• [EXTRACTED ENTRIES]
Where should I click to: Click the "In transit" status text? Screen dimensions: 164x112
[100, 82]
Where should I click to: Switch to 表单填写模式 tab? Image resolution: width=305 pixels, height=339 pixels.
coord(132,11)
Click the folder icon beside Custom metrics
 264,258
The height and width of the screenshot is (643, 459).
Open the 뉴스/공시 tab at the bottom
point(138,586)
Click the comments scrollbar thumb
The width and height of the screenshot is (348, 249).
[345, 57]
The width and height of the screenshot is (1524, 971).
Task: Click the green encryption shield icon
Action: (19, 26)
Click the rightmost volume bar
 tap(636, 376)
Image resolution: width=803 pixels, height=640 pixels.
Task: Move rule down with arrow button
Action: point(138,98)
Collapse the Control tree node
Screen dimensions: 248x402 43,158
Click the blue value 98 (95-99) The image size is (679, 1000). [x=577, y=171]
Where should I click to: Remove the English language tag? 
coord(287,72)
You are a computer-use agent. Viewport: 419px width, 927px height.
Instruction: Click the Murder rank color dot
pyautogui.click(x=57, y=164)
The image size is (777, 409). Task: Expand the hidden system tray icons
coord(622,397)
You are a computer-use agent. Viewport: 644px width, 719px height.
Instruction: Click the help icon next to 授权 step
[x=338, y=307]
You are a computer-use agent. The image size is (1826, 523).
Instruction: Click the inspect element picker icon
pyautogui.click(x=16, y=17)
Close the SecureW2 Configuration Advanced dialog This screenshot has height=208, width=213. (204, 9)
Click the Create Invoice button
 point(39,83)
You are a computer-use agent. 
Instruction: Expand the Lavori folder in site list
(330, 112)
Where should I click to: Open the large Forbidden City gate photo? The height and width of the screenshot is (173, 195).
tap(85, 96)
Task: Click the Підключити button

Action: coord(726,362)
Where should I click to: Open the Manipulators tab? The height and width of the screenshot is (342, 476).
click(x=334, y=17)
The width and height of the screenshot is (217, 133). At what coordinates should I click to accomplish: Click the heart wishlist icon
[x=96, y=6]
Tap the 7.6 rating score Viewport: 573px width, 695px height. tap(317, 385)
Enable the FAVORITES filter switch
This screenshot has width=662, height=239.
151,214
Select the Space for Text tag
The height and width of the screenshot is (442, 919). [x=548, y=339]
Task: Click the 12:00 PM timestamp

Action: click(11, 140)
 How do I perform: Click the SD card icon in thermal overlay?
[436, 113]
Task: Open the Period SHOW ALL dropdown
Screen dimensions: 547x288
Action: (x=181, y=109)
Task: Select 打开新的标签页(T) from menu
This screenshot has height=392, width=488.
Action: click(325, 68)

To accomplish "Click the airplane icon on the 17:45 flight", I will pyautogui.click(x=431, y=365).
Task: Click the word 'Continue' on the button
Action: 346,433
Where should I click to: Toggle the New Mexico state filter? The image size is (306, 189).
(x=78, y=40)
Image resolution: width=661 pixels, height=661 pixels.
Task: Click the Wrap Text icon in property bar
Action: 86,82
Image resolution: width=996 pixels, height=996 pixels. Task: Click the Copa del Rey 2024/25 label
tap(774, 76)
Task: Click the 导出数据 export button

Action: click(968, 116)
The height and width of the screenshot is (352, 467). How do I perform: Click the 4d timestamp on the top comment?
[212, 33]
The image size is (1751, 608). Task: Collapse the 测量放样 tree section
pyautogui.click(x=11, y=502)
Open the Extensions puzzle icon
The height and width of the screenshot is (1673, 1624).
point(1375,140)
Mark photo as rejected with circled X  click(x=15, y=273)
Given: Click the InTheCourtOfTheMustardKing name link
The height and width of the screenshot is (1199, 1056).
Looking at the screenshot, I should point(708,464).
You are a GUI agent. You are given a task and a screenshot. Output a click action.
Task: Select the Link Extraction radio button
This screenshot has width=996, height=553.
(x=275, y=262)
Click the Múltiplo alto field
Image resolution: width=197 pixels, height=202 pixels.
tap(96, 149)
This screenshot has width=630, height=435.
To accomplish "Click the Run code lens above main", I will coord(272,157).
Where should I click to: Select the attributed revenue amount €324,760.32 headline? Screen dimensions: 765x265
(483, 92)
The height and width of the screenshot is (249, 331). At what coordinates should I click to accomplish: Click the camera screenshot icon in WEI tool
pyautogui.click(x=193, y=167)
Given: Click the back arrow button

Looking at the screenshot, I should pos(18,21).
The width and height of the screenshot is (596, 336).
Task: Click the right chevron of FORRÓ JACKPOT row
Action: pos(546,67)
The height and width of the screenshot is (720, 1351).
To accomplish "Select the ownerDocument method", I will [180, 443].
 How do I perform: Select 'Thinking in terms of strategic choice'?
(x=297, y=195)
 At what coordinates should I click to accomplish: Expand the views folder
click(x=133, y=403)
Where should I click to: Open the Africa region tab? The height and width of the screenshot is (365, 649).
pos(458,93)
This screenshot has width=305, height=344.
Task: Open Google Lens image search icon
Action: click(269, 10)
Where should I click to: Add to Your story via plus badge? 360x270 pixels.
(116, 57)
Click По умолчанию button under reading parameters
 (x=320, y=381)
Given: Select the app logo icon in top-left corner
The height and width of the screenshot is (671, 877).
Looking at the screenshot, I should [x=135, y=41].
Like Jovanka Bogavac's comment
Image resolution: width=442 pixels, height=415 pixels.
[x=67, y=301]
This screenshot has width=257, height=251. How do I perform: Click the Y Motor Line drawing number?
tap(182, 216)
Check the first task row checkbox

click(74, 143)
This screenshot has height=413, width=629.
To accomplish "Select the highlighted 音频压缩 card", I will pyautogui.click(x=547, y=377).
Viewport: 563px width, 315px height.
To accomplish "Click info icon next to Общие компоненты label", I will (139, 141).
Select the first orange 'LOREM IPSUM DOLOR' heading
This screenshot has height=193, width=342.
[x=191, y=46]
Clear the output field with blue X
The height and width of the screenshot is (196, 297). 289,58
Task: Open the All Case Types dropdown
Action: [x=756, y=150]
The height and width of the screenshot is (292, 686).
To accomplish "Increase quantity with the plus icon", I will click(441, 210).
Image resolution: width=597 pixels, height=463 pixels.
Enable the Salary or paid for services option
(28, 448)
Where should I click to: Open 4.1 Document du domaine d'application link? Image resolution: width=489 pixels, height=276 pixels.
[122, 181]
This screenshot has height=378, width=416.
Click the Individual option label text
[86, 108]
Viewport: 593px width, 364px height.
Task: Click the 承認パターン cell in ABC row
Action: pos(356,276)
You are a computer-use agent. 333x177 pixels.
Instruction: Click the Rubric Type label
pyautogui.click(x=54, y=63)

• [EXERCISE REQUIREMENTS] Tally the lines in the entries above that hold the string "agent" and state the tally alone.

• [ANSWER AREA] 6